Friday 10 April 2009

Me, My Own Enemy

Hey y'all!

I have a problem, I love driving. I am afflicted with a passion for driving. It's almost as bad as my addiction to music. The only thing worse is the combination of driving and music. I need to travel. I need to wander. I need to be free. I need to be me. To be me I need to drive. I am driven to drive. It's in my blood. It's in my soul. When I dream I fly, but more often I drive. I am a Driver. The VW ad "Drivers' Wanted" would have gotten me to drive a VDub for the first time, except that I already owned one. I do however have a winter beanie that has a VW logo on one side, and the tag "Drivers Wanted" on another. I wear it proudly. I don't care if you drive a German car, or a Japanese car, or a Swedish car, or a British car, or any car that came from another country but was assembled in Guatemala. The point is that you must know how to drive your car. Know it's dimensions, know how it handles, know how fast it can stop, know it's turning radius, and most of all, learn how to use your damn turn signal!!!

Now then, some of you might be wondering what the title of this post has to do with what I've posted so far. Here it goes, re-read the first paragraph and figure it out for yourself. If you can't figure it out now, then stay the fuck off the roads. All of them, paved or otherwise. I don't care if your stupid (I mean your inability to read a bloody map) GPS tells you the road isn't there, stay off of it anyway! If you can't manage to get your car to do what you want it to do, you need not drive. I don't care what grade you got in whatever form of drivers ed you took, if you can't drive your car, turn the key to the off position, wait fro traffic to clear, step out of your car, call a tow truck to tow it back to your garage (or where ever it is you park it at night), and don't get back into it until you learn what driving actually means. For the love of clear roads and the lack of traffic fatalities, don't get back into your car until you know what driving actually is!!!!!!! Until then, I will continue to be my worst own enemy, and force myself to drive on the same roads as all the fucking imbeciles that have drivers licenses (and how they got them I fear to ask).

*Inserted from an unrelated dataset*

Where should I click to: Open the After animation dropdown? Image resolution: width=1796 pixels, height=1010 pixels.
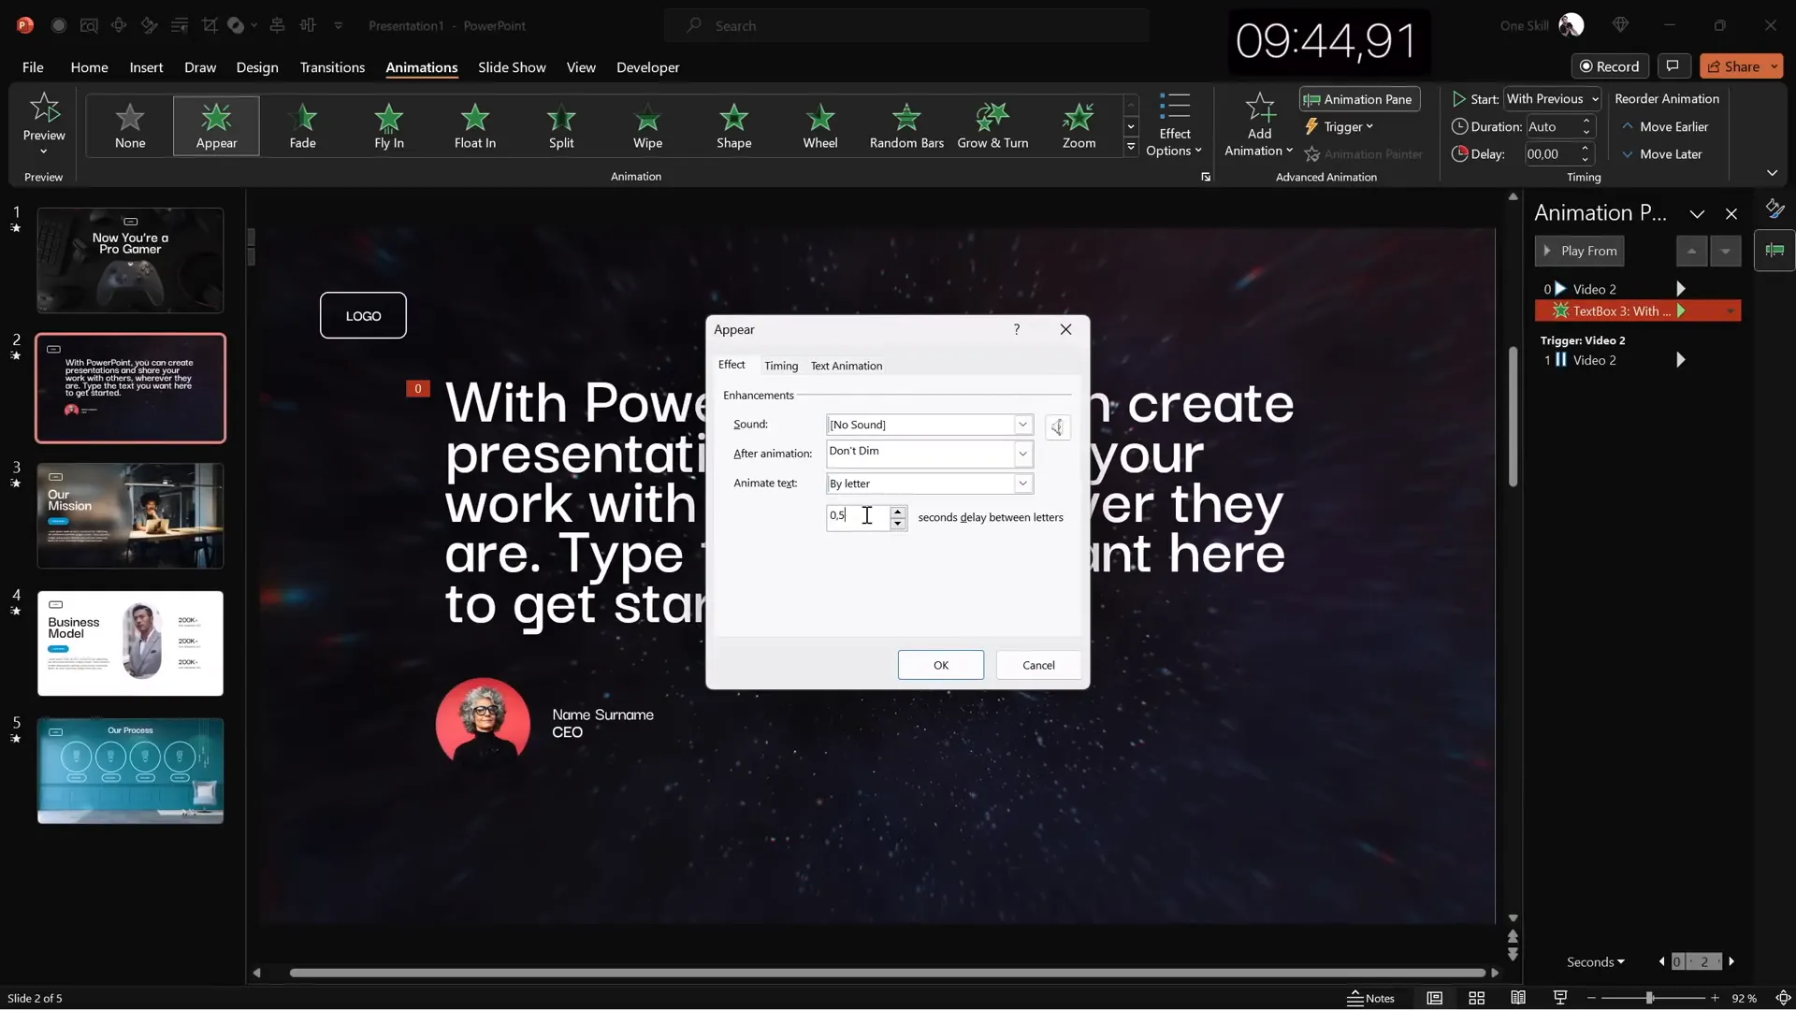click(x=1022, y=454)
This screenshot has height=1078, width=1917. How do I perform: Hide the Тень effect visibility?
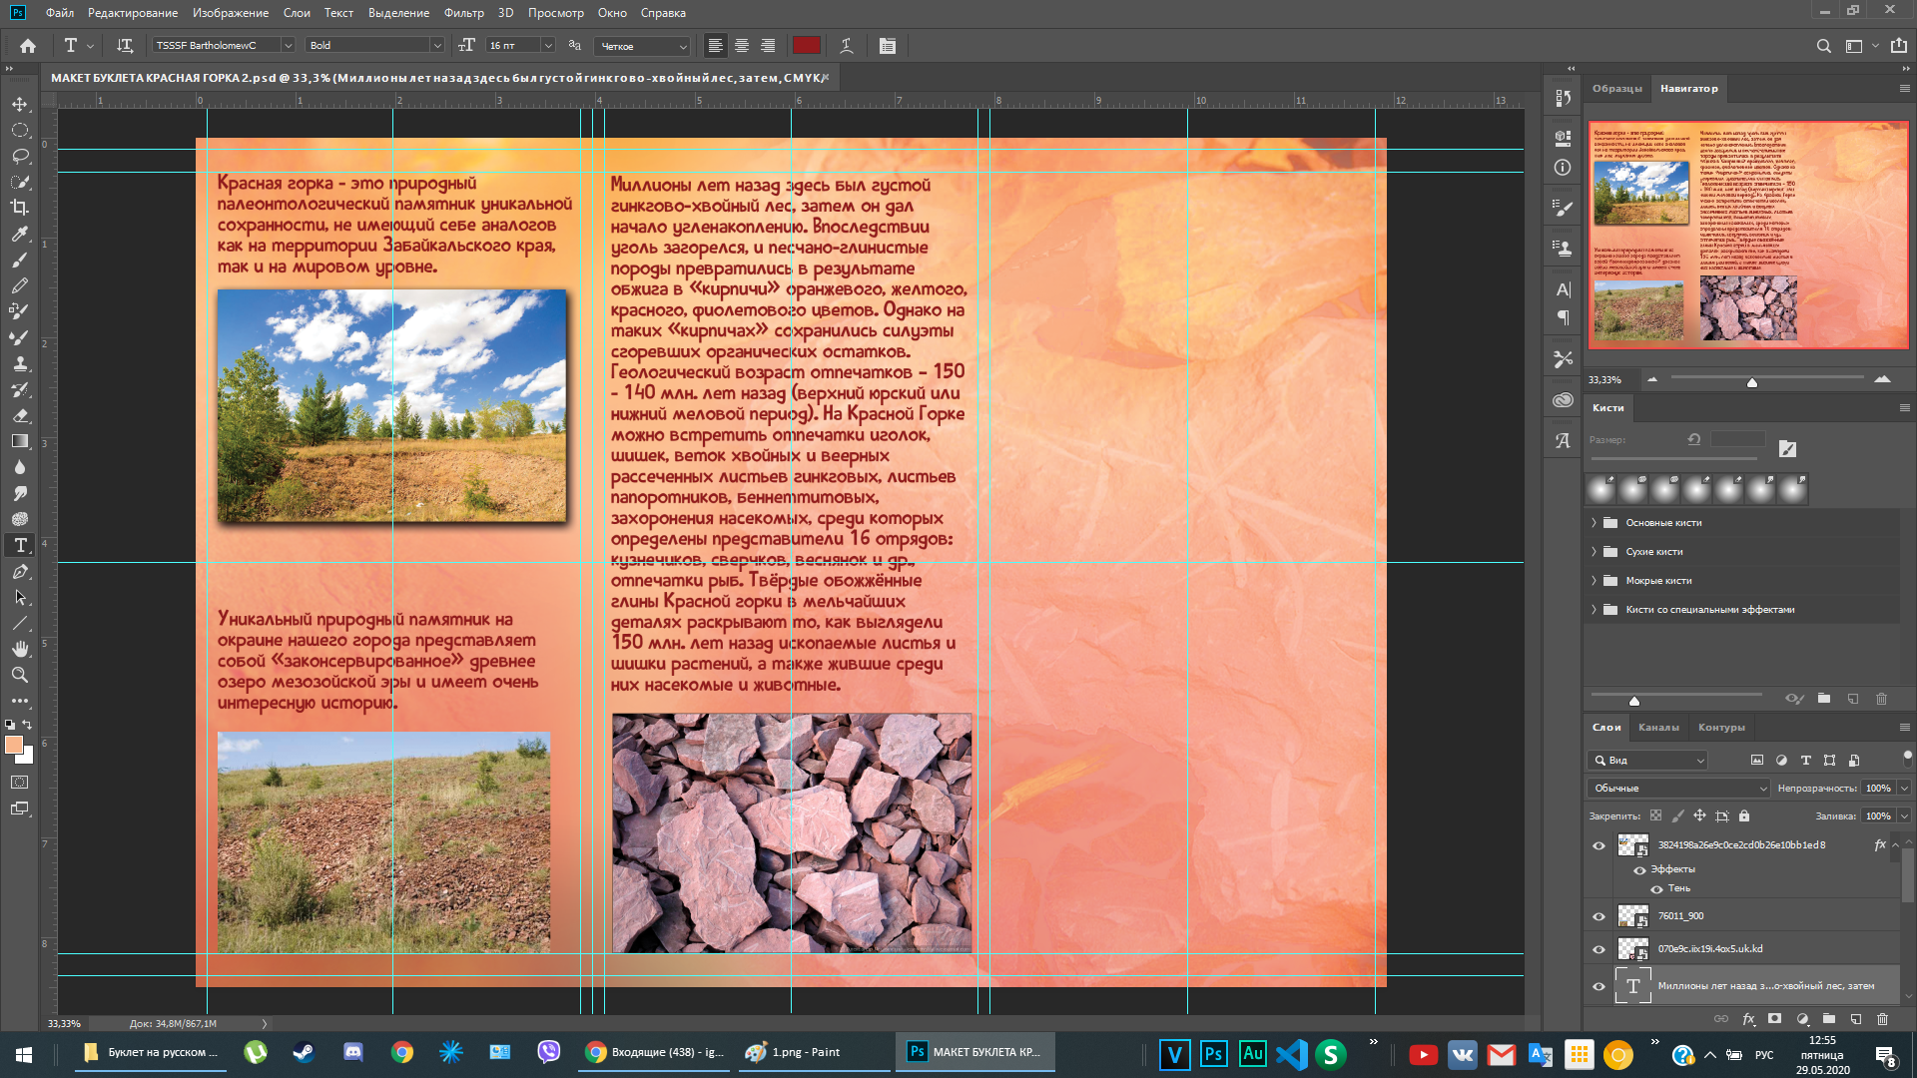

I would like to post something normal, but I think I'll stop here. That was what I wanted to say, and if it pissed you off, and/or if you took offense to it, then piss off. When you are done trying to defend your shitty driving ability, find a wide open parking lot, with no other cars in it, and not too many lamp posts, and learn how to drive your car, before you ever get out on the open road again! And if you can't do that, then I hope you have enough money to stay at home and order delivery. Or that you live close enough to a food market that you can walk to it.

P.S.: PEDESTRIANS have the RIGHT OF WAY AT A CROSSWALK!!!!!!!!!!!!!!!!!!!!!!!!!!!!!!!!!!!!!!!!!!!!! It does not matter how slick, or fast your car or van is, the walkers have the right of way you dumb ass!

2 comments:

eristar said...

You really need say how you really feel and stop beating around the bush!!! :D
SNHEW - I dunno - what shnew with you?

Lisa said...

Hahaha, good one, Mom!

I always stop for pedestrians, for the record. Even the dumb ass jaywalking ones.

consub: even con men need a sick day now and then, and consubs are the people that step in for them.